Red Road

Andrea Arnold, who made the fine Fish Tank, earlier made this gritty crime drama, named after a high-rise apartment building in Glasgow called Red Road. It is around here that the film was shot, in Dogme 95 style, with natural light and hand-held cameras.

Kate Dickie stars as a police employee working a bank of street cameras. Seated at her desk, she looks into about thirty TV screens, on the eye out for crime or citizens in distress. Mostly she notices small things which make her smile, like a man walking a very old dog. In some ways, it combines Rear Window with the more invasive feelings suggested by Orwell in 1984.

One day Dickie spies on a couple having sex up against a wall. She notices the man's face, and identifies him as a criminal whom she thought was in jail. Little by little we will learn that Dickie was married, but her husband and child died. It doesn't take a genius to figure that this man (Tony Curran), had something to do with their deaths.

Dickie begins following him, even going into his apartment during a party. She allows herself to be seduced by him, and we start to wonder what his plan.
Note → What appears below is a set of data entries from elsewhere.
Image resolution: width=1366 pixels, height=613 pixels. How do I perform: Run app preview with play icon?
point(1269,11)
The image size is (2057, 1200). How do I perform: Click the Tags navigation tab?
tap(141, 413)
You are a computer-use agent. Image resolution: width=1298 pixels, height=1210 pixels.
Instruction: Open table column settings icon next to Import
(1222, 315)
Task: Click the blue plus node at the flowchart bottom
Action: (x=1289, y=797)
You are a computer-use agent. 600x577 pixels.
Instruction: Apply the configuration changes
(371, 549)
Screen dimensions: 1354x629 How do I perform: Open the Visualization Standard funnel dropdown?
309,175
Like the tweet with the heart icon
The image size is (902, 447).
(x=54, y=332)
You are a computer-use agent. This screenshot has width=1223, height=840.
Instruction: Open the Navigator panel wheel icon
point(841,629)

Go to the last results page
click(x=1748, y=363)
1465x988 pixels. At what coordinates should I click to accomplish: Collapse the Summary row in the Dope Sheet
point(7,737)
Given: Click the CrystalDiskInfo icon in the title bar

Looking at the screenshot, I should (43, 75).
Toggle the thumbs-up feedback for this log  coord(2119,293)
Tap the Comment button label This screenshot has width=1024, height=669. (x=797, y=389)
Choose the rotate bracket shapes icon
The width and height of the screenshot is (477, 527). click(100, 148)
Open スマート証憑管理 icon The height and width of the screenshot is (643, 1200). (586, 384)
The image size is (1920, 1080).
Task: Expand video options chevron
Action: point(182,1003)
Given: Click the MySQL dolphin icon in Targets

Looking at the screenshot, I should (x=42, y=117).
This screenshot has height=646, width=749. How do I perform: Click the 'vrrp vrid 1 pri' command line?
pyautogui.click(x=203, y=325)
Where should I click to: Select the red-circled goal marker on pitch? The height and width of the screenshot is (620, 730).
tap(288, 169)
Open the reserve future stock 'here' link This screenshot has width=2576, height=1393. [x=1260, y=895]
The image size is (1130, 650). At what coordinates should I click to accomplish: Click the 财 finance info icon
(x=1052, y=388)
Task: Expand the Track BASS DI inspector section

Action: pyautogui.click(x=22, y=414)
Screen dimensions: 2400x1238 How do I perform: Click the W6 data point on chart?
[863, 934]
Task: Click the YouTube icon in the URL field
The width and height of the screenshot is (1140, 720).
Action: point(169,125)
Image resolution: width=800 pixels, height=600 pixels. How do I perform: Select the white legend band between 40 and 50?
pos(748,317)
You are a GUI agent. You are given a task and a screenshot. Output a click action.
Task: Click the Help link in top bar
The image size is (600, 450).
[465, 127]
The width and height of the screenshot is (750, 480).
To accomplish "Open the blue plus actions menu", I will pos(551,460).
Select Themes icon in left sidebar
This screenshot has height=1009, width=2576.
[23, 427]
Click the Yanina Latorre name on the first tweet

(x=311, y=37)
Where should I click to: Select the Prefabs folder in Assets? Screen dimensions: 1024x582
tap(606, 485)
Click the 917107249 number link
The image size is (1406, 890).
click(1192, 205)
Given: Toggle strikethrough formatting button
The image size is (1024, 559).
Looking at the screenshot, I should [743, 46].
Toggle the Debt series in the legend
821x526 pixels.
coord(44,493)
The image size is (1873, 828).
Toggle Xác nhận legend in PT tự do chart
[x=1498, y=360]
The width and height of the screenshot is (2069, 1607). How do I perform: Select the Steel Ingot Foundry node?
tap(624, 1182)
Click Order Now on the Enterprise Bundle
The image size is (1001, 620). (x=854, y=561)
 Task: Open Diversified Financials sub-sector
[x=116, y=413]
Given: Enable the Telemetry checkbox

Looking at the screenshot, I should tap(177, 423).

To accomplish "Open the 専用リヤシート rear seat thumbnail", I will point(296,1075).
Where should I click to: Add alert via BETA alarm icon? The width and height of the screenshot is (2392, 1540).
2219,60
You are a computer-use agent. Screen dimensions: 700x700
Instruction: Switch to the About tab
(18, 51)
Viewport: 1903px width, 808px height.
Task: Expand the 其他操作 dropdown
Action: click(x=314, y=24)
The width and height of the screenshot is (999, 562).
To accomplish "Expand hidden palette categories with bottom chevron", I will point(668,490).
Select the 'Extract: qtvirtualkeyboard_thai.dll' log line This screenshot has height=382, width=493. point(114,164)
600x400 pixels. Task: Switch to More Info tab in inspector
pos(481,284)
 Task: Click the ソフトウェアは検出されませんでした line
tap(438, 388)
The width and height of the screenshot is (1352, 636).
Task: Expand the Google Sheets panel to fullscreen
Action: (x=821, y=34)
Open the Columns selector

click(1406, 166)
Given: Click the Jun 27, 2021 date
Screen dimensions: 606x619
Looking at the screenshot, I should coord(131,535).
She has sex with him (a very graphic and very hot scene), and then we see what she's up to, but she realizes, almost as quickly as we do, that this plan won't work, and she needs to let go.

Red Road is a good film, well acted and with lovely suspense. As with the British films of this style, it is also bleak and dingy--the neighborhood surrounding Red Road is one of poverty and despair. But there unintended moments of exhilaration. The apartment building, which at the time of its construction was the tallest residential building in Europe, has spectacular views. While visiting, Dickie is treated to the wind that blows in while the windows are opened, which give the effect of soaring above the ground.